:: Working data ::
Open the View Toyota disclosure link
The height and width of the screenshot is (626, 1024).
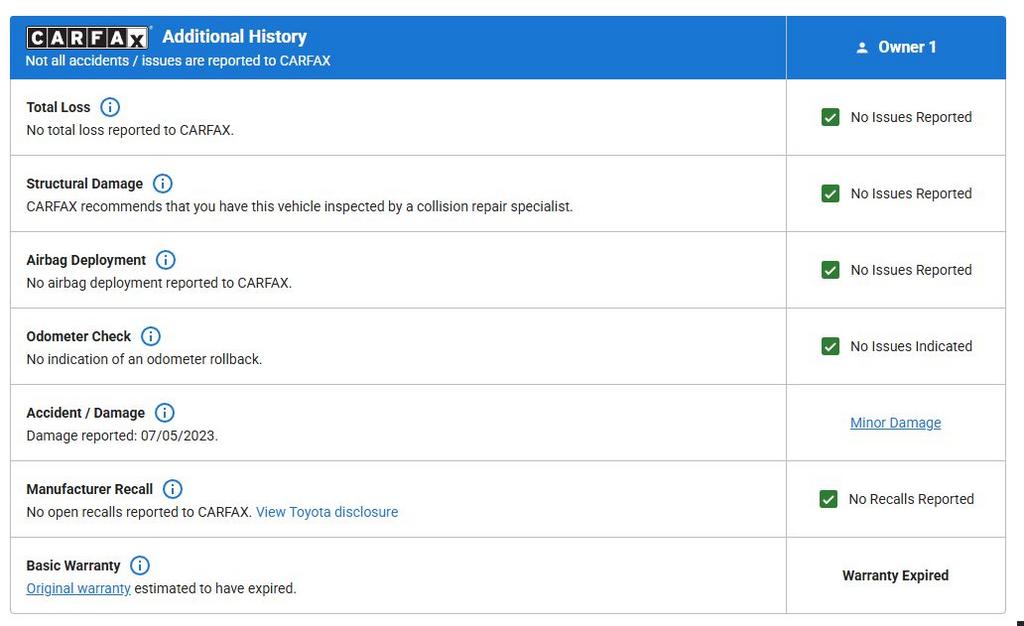[x=327, y=512]
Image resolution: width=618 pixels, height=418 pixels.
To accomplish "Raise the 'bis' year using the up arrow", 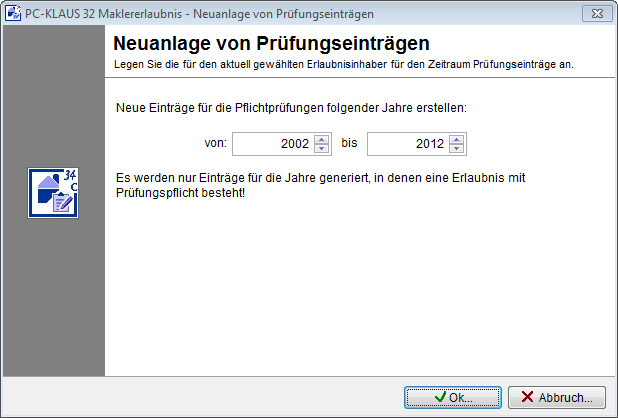I will tap(457, 139).
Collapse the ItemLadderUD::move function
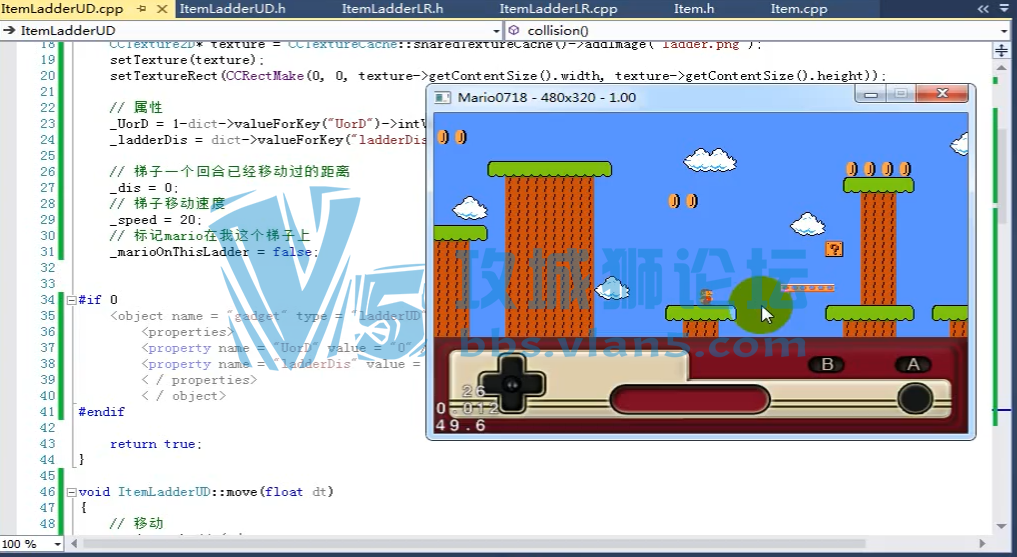This screenshot has width=1017, height=557. [71, 492]
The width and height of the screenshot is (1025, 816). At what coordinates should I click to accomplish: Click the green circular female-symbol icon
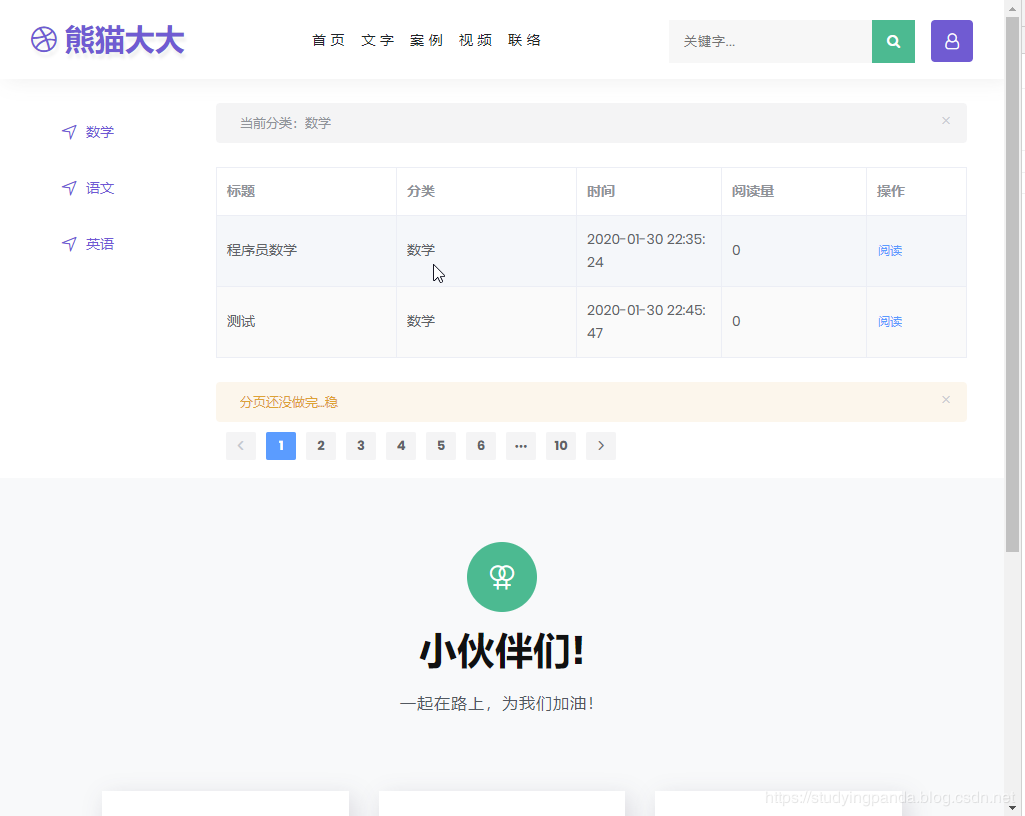tap(501, 577)
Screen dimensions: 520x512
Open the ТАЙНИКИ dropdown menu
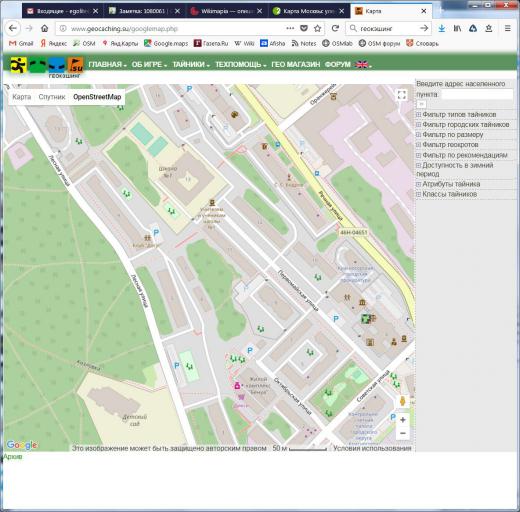point(191,65)
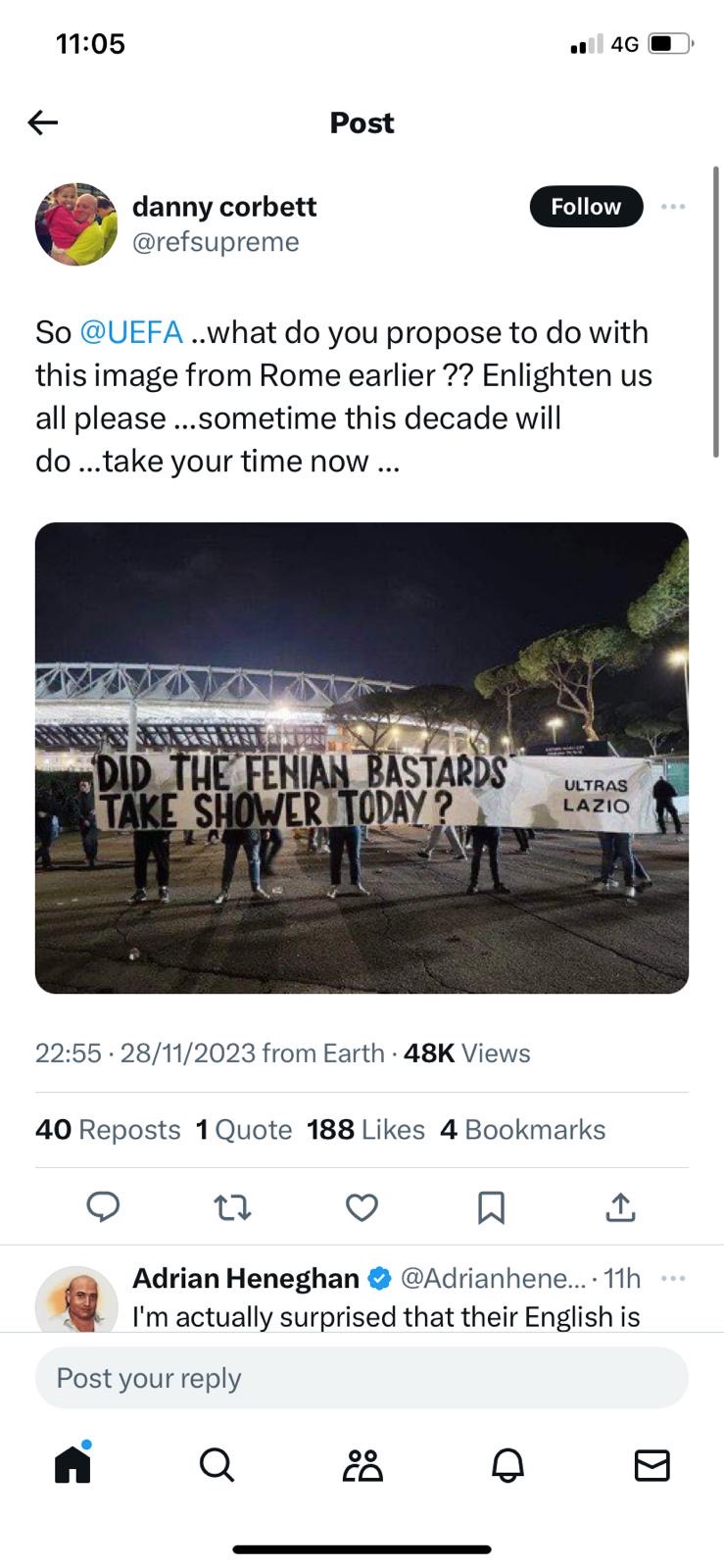
Task: Open the 40 Reposts list
Action: (108, 1130)
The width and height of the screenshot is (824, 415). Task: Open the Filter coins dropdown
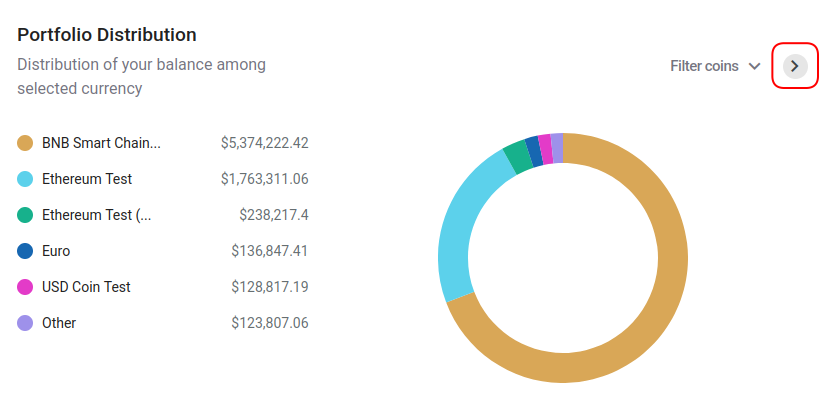pos(715,66)
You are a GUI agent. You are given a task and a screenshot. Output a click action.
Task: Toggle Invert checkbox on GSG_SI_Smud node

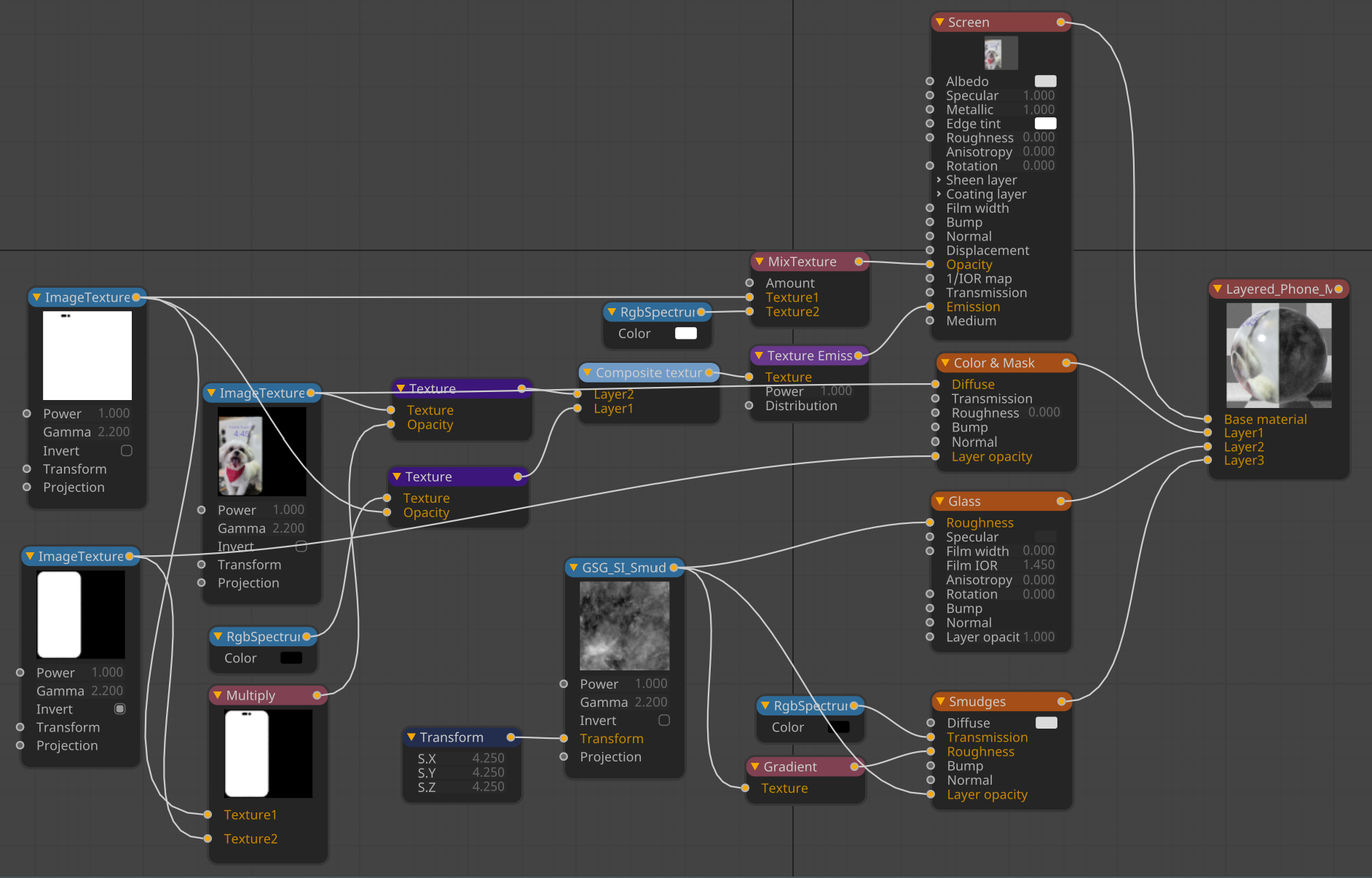[664, 721]
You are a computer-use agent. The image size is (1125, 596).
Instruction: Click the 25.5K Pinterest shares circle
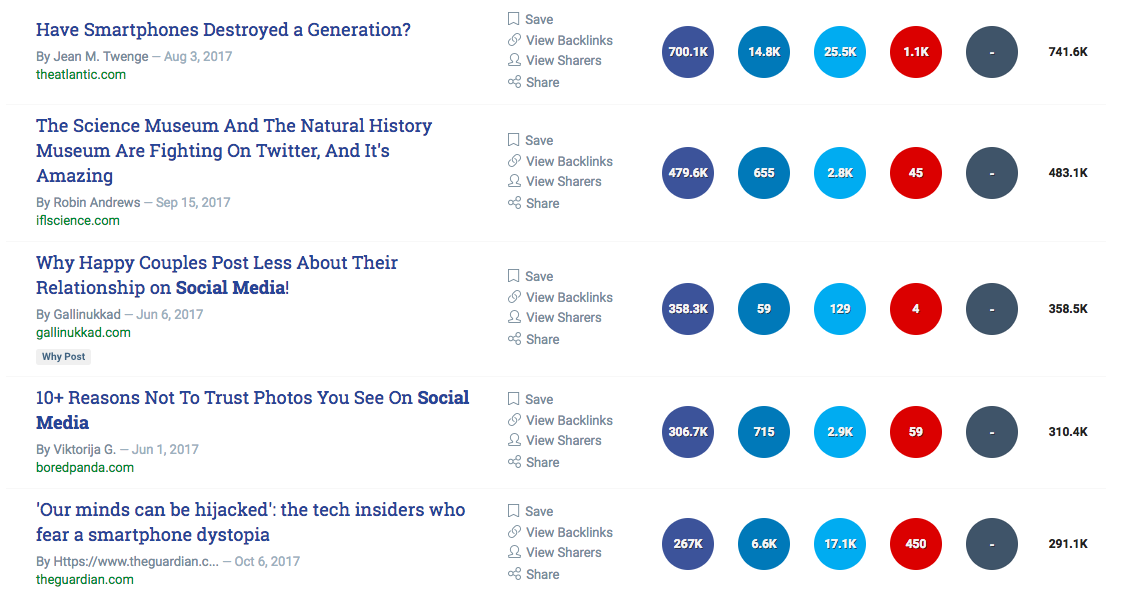840,52
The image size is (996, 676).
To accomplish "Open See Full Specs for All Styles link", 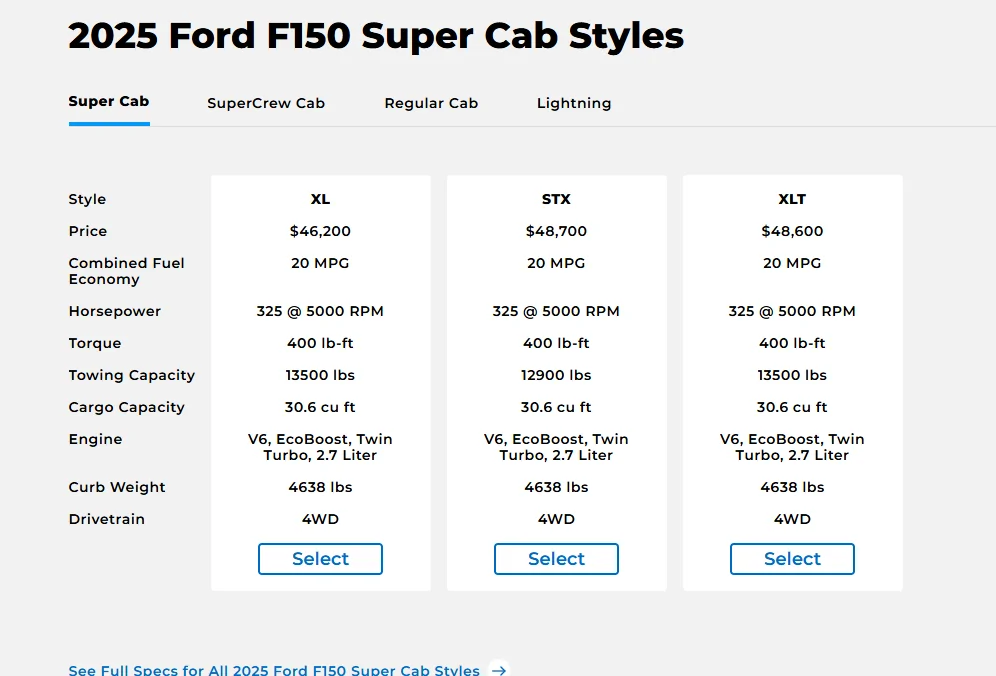I will point(274,670).
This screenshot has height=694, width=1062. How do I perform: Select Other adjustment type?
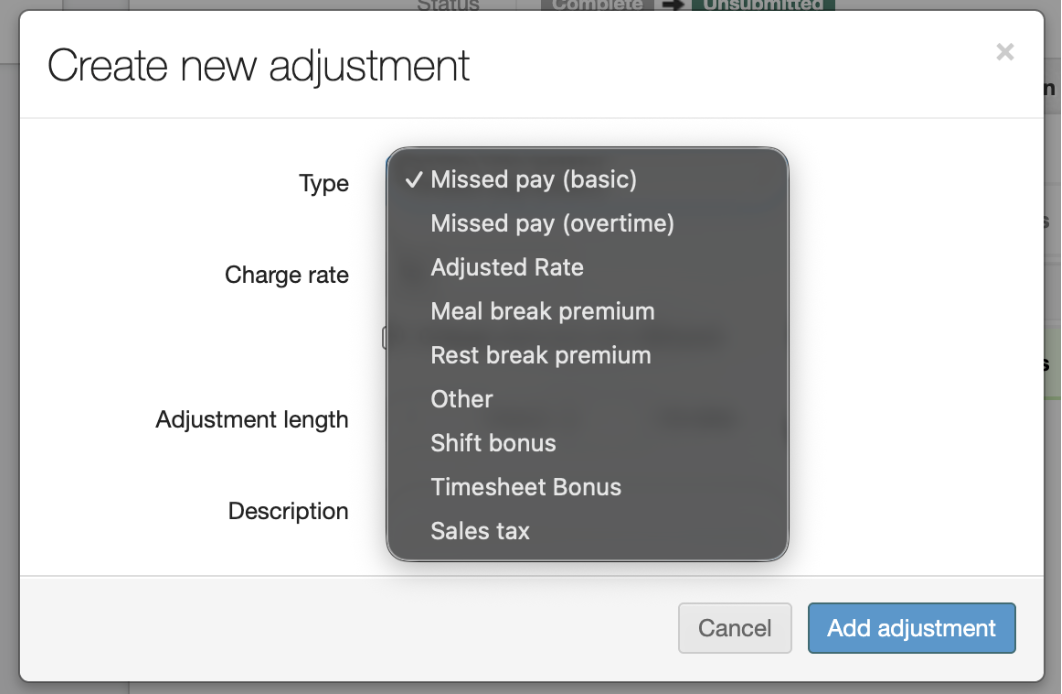tap(461, 400)
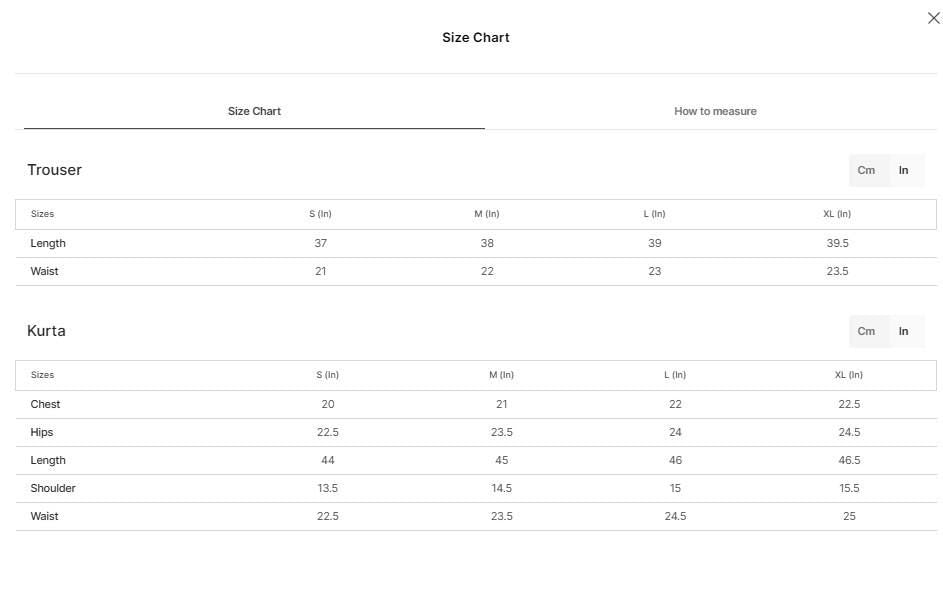Select the Kurta M (In) column header
943x593 pixels.
tap(501, 375)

:: About this task ::
Please work out how many lines of the listing contain the string "size", and answer with the number only.

:: Response box ::
2